TASK STATEMENT
Reproduce the following items word for word, line by line, in the order given.

---+---

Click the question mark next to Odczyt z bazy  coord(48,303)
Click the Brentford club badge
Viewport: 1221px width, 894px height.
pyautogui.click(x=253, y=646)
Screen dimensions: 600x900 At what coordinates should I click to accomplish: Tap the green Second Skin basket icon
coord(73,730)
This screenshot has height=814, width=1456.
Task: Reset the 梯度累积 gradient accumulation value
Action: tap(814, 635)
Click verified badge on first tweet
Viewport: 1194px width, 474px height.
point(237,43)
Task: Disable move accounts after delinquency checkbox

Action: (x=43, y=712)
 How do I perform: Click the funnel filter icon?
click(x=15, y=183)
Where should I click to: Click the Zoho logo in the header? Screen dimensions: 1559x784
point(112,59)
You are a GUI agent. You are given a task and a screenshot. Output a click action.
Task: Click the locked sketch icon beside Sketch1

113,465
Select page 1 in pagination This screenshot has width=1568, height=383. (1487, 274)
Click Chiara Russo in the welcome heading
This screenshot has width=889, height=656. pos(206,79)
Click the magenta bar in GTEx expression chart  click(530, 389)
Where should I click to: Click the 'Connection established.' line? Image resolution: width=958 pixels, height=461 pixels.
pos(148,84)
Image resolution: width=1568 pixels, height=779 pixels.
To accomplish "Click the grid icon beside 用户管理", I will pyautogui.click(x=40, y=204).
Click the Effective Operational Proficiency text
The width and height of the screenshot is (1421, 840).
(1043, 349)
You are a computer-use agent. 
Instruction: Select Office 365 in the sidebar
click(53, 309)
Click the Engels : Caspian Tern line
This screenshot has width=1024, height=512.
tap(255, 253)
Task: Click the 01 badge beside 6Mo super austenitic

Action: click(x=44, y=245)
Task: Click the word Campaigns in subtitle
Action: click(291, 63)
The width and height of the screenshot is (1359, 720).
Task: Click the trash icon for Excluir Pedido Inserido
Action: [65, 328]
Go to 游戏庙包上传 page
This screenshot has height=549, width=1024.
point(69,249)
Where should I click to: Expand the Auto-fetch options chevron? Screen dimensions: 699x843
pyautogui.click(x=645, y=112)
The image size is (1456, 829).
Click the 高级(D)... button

---+---

ANSWER FOR THIS EXERCISE
Click the question mark next to Odczyt z bazy  coord(48,303)
Click the Brentford club badge
Viewport: 1221px width, 894px height.
pyautogui.click(x=253, y=646)
Screen dimensions: 600x900 At what coordinates should I click to accomplish: Tap the green Second Skin basket icon
coord(73,730)
This screenshot has height=814, width=1456.
Task: Reset the 梯度累积 gradient accumulation value
Action: tap(814, 635)
Click verified badge on first tweet
Viewport: 1194px width, 474px height.
point(237,43)
Task: Disable move accounts after delinquency checkbox

Action: (x=43, y=712)
 How do I perform: Click the funnel filter icon?
click(x=15, y=183)
Where should I click to: Click the Zoho logo in the header? Screen dimensions: 1559x784
point(112,59)
You are a GUI agent. You are given a task and a screenshot. Output a click action.
Task: Click the locked sketch icon beside Sketch1

113,465
Select page 1 in pagination This screenshot has width=1568, height=383. (1487, 274)
Click Chiara Russo in the welcome heading
This screenshot has width=889, height=656. pos(206,79)
Click the magenta bar in GTEx expression chart  click(530, 389)
Where should I click to: Click the 'Connection established.' line? Image resolution: width=958 pixels, height=461 pixels.
pos(148,84)
Image resolution: width=1568 pixels, height=779 pixels.
To accomplish "Click the grid icon beside 用户管理", I will pyautogui.click(x=40, y=204).
Click the Effective Operational Proficiency text
The width and height of the screenshot is (1421, 840).
(1043, 349)
You are a computer-use agent. 
Instruction: Select Office 365 in the sidebar
click(53, 309)
Click the Engels : Caspian Tern line
This screenshot has width=1024, height=512.
tap(255, 253)
Task: Click the 01 badge beside 6Mo super austenitic

Action: click(x=44, y=245)
Task: Click the word Campaigns in subtitle
Action: click(291, 63)
The width and height of the screenshot is (1359, 720).
Task: Click the trash icon for Excluir Pedido Inserido
Action: [65, 328]
Go to 游戏庙包上传 page
This screenshot has height=549, width=1024.
point(69,249)
Where should I click to: Expand the Auto-fetch options chevron? Screen dimensions: 699x843
pyautogui.click(x=645, y=112)
The image size is (1456, 829).
Click the 高级(D)... button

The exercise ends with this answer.